Brian Van Abel: Yes. Hey Travis, the way I think about it, and Bob kind of alluded to this with the AQ studies, we have a significant amount of demand already. And that’s a little bit a kind of point towards the RFP we have in flight right now. We’ve — that RFP we have implied is between 5,000 and 10,000 megawatts of new generation in that upper end, that 10,000 megawatts is really to serve the — our oil and gas customers with the demand we’re seeing there. And again, I mean, that’s — so from our perspective, we have a significant amount of demand without even considering what’s happening in the other parts of Texas. So our focus is on ensuring we can serve our current customers and potential data center load that we’re seeing from it. So I would say we already had robust demand there even before any impacts from, call it, the other parts of Texas and if any entities want to locate in SPP territory.
Bob Frenzel: And just — hey Travis, I don’t know if your question was aimed at the risk side. I mean the interconnectivity between ERCOT and the Southwest Power Pool is relatively de minimis, and it’s through D.C. tie. So there’s no contagion risk, I would say, operationally between those two systems.
Travis Miller: Okay. Yes, that’s helpful. Anything in the state legislation that’s going on, again, outside of what you were discussing earlier with system resiliency and wildfire, anything in other — those other bills out there that would impact you directly at all, again, kind of the power generation focused stuff.
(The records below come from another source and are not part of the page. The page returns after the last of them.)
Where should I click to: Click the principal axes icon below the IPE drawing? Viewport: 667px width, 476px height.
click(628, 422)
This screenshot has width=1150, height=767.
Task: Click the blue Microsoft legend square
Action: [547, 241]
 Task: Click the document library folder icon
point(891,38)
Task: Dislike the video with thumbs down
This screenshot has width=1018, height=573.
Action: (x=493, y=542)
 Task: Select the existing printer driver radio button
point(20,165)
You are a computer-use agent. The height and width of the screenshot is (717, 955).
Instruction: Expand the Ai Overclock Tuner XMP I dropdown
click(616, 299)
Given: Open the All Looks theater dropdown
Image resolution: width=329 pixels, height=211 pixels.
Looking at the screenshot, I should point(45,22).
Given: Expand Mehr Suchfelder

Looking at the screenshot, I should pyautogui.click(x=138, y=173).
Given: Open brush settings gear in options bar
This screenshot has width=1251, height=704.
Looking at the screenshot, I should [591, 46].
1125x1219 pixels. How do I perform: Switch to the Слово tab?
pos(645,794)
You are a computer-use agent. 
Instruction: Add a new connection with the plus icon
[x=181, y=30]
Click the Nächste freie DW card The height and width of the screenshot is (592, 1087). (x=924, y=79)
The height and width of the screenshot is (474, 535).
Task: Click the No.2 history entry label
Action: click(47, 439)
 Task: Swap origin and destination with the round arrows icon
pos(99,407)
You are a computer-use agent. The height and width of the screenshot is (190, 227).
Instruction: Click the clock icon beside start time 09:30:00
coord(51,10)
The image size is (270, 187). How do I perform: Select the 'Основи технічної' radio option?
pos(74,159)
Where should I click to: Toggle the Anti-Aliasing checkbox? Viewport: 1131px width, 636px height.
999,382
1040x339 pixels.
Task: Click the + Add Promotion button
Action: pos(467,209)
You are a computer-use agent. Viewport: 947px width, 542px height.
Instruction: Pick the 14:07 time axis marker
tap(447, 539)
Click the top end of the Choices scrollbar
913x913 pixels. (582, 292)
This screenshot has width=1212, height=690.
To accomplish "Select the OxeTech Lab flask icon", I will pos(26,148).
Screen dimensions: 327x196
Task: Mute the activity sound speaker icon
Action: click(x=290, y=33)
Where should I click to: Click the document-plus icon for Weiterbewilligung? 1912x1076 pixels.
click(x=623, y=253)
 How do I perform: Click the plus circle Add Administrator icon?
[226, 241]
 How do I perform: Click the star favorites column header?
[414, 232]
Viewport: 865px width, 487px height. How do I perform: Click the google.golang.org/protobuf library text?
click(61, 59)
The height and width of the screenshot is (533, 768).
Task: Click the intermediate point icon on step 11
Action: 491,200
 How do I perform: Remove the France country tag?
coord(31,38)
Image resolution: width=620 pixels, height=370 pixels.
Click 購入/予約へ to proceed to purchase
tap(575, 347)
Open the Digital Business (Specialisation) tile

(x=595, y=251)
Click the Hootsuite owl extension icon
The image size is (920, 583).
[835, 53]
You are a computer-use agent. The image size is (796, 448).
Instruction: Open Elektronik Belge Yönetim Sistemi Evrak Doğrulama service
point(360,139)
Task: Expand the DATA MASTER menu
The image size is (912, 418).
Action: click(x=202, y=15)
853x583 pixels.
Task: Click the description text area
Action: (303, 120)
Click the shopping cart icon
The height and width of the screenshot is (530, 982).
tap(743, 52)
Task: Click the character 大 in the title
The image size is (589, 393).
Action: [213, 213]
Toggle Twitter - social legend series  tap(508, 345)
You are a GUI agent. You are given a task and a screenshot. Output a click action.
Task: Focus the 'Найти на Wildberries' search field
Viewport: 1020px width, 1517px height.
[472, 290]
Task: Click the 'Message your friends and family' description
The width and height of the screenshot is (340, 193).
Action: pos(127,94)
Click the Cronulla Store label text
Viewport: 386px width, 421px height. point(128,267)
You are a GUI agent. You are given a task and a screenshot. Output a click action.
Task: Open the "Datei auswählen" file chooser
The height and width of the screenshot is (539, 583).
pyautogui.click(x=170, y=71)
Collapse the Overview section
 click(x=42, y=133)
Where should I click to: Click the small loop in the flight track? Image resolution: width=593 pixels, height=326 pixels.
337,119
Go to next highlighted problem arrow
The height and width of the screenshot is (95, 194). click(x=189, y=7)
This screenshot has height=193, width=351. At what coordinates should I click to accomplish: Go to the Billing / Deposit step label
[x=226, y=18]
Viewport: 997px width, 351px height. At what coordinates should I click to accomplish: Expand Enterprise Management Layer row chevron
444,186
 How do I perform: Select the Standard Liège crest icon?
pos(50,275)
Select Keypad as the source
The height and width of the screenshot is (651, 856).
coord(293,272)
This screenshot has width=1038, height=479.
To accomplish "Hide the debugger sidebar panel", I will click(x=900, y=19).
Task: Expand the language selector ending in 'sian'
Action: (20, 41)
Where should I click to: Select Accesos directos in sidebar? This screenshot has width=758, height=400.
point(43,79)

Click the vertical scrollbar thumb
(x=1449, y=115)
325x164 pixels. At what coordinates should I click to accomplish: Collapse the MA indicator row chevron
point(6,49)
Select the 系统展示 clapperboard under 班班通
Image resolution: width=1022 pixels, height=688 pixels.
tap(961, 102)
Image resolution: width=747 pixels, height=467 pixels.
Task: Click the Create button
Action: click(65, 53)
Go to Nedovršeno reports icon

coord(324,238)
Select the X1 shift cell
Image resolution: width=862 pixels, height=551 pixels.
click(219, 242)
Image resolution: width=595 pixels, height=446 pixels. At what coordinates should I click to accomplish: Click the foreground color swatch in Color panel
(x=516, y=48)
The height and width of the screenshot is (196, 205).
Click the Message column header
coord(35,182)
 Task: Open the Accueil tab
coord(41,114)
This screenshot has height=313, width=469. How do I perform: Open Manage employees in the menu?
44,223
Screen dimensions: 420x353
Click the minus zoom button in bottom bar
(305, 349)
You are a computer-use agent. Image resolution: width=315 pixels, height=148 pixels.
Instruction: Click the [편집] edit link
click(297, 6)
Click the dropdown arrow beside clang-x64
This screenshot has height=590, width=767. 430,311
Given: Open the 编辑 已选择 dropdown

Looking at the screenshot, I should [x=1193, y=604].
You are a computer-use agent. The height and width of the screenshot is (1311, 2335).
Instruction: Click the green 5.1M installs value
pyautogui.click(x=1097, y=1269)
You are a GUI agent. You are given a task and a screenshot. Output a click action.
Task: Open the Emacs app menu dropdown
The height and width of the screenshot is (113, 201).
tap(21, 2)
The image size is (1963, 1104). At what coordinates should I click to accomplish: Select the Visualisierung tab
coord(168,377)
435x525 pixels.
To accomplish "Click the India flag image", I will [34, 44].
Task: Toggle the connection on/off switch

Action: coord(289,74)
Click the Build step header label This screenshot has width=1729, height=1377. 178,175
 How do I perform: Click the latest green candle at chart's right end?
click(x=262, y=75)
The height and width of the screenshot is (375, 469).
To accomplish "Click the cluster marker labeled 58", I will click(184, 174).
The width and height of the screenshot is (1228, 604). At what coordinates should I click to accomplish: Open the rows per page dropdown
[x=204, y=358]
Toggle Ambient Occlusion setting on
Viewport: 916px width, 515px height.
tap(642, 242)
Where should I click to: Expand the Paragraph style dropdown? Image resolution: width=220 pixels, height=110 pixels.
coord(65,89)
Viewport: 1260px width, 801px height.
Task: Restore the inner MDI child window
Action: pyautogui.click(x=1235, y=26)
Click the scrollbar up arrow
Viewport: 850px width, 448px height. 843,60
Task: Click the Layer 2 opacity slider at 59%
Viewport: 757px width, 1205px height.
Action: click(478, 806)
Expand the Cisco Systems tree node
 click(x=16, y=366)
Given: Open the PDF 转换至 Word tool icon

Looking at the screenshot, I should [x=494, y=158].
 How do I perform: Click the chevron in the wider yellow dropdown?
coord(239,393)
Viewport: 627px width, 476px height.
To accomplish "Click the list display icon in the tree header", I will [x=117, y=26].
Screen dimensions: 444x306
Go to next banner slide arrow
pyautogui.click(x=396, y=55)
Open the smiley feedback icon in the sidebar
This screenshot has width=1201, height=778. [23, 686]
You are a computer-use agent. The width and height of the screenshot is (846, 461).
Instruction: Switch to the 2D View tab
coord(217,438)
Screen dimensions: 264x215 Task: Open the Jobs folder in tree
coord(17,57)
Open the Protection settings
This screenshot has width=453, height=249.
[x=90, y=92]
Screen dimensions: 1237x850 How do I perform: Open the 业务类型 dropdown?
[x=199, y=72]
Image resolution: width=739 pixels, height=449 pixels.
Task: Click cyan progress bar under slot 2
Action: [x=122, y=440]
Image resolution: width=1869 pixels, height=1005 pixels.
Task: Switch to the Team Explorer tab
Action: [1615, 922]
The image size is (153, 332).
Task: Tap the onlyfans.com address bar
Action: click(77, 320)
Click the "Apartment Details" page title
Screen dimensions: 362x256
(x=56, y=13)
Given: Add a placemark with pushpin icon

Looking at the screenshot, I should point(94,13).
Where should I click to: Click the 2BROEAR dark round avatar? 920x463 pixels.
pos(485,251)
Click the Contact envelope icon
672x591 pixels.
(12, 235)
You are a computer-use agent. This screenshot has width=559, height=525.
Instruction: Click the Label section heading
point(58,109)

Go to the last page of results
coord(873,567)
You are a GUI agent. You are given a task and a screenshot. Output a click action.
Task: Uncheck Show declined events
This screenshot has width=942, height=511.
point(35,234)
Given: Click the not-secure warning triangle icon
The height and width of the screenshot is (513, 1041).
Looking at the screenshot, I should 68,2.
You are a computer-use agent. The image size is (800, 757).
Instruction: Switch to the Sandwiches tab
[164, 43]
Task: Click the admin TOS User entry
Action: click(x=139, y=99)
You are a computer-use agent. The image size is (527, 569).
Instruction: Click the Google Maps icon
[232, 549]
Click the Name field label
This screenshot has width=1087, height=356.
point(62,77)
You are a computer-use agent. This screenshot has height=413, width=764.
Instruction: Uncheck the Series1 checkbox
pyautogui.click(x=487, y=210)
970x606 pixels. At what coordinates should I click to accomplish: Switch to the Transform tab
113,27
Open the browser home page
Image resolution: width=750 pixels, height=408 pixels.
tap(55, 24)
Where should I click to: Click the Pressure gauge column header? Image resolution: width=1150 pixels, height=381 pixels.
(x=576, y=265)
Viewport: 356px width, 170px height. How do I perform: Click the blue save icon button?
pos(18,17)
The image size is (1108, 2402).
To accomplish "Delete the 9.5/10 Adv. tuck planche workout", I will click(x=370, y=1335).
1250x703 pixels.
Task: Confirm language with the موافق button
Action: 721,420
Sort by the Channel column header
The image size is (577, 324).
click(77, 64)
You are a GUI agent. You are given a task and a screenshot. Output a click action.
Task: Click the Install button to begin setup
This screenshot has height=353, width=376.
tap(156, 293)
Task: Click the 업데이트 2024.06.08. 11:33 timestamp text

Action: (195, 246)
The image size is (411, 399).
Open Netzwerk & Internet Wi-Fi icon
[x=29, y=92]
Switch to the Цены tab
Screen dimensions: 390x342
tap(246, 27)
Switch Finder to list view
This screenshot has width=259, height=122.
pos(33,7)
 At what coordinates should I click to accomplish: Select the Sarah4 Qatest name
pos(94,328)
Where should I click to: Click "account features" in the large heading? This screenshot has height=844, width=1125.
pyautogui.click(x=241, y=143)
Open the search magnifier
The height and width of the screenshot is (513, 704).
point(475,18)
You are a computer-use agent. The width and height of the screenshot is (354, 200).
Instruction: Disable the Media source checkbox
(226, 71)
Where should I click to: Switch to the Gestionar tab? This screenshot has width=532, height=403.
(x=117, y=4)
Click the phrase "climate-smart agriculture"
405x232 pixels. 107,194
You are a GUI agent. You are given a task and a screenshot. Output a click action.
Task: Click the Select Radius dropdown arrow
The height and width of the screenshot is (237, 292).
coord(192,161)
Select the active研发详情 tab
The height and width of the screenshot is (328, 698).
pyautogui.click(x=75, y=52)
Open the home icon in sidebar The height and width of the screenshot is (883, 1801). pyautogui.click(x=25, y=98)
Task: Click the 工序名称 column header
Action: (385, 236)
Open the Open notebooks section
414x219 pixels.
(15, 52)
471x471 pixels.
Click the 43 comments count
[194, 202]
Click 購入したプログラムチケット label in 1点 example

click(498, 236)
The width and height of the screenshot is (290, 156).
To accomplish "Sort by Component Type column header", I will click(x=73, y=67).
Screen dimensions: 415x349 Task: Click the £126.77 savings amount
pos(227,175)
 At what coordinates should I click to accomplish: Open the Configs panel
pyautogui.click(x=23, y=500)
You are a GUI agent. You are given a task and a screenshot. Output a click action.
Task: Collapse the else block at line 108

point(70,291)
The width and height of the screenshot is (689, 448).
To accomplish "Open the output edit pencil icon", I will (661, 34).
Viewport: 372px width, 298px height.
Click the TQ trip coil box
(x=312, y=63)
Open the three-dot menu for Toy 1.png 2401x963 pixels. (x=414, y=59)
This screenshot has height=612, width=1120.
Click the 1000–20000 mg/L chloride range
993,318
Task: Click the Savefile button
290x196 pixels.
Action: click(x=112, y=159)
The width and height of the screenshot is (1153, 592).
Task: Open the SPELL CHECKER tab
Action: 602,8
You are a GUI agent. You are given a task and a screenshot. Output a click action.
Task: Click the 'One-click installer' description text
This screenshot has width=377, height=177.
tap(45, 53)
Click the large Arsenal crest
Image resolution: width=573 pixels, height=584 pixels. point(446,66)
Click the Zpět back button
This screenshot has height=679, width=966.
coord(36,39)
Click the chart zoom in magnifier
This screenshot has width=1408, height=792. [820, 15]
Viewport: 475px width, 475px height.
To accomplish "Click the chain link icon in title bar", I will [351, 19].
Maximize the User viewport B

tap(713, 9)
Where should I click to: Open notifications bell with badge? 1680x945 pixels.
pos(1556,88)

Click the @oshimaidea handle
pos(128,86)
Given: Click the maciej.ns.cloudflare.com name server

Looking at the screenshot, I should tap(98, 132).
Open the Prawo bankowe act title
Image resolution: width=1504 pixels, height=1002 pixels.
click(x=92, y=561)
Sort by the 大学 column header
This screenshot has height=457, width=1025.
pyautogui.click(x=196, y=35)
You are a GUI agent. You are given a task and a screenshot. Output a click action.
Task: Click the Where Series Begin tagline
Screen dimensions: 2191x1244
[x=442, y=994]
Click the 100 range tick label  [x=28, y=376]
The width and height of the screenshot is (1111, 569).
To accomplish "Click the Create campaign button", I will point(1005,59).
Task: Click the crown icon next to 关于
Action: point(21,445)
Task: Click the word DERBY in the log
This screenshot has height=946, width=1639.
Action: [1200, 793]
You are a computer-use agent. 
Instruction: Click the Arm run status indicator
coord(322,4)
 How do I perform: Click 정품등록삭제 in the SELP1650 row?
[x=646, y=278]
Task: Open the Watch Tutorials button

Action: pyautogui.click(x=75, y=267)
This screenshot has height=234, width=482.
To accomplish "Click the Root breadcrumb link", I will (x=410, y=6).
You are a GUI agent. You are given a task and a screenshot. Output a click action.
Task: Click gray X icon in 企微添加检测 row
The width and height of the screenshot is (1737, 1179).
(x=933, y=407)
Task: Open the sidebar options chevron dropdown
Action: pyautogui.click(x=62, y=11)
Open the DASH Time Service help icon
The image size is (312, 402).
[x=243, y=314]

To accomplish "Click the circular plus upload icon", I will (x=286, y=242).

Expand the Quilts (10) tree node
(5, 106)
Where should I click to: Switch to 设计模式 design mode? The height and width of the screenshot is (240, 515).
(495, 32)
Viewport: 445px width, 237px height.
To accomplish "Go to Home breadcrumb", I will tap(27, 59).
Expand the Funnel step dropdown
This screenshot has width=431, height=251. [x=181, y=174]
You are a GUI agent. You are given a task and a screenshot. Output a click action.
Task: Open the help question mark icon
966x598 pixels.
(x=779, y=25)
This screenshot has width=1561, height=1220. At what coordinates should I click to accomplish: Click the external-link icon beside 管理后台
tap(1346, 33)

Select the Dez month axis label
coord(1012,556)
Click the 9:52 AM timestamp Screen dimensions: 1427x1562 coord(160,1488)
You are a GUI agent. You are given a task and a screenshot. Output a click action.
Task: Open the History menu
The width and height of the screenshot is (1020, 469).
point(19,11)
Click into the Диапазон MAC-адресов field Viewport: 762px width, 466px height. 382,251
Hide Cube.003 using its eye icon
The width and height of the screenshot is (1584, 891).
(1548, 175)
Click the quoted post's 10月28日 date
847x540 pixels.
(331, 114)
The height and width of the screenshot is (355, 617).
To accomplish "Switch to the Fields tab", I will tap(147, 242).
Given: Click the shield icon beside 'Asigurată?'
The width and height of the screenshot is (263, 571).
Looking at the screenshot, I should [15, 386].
Bob Frenzel: Yes. So I did talk about wildfire legislation in Texas. We also had similar legislation in North Dakota as well, which we were buoyed by. I think the only thing I’d comment on really that’s broad on the generation side is really the continued trend and support for nuclear more broadly across the country and in our states; we’ve gotten nuclear siting legislation in both Wisconsin and North Dakota. And then in Colorado, they changed the law to recognize that nuclear accounts as a clean energy resource under their calculations for carbon-free generation. So not surprising, there’s been a national trend towards nuclear as a preferred form of generation. We think it’s years out into the next decade before nuclear becomes certainly, SMRs become likely across the country. But with data center loads and other large load growth across the country, you could see folks looking at even large-scale nuclear facilities again, to serve some of this big load.
Travis Miller: Okay. Great. Well, Sanjee [ph], part of that real quick. Texas policy in terms of nuclear, do you have a stance either way?
Bob Frenzel: Yes. So look, Texas has been broadly supportive of nuclear. I mean I think they want a big piece of the nuclear supply chain and whether it’s from R&D or manufacturing of large components to wholesale manufacturing of SMRs to the implementation onto the grid. So as a state, Texas has been pro nuclear for a host of reasons. And of course, we would support that as well.
Travis Miller: Okay, great. Thanks so much for the time.
Bob Frenzel: Thanks, Travis.
Operator: Thank you. As we have no further questions, I would like to turn the call back over to CFO, Brian Van Abel, for any closing remarks.
Brian Van Abel: Yes. Thank you all for participating in our earnings call this morning. Please contact our Investor Relations team with any follow-up questions.
Operator: Thank you very much. That does conclude today’s conference. You may now disconnect.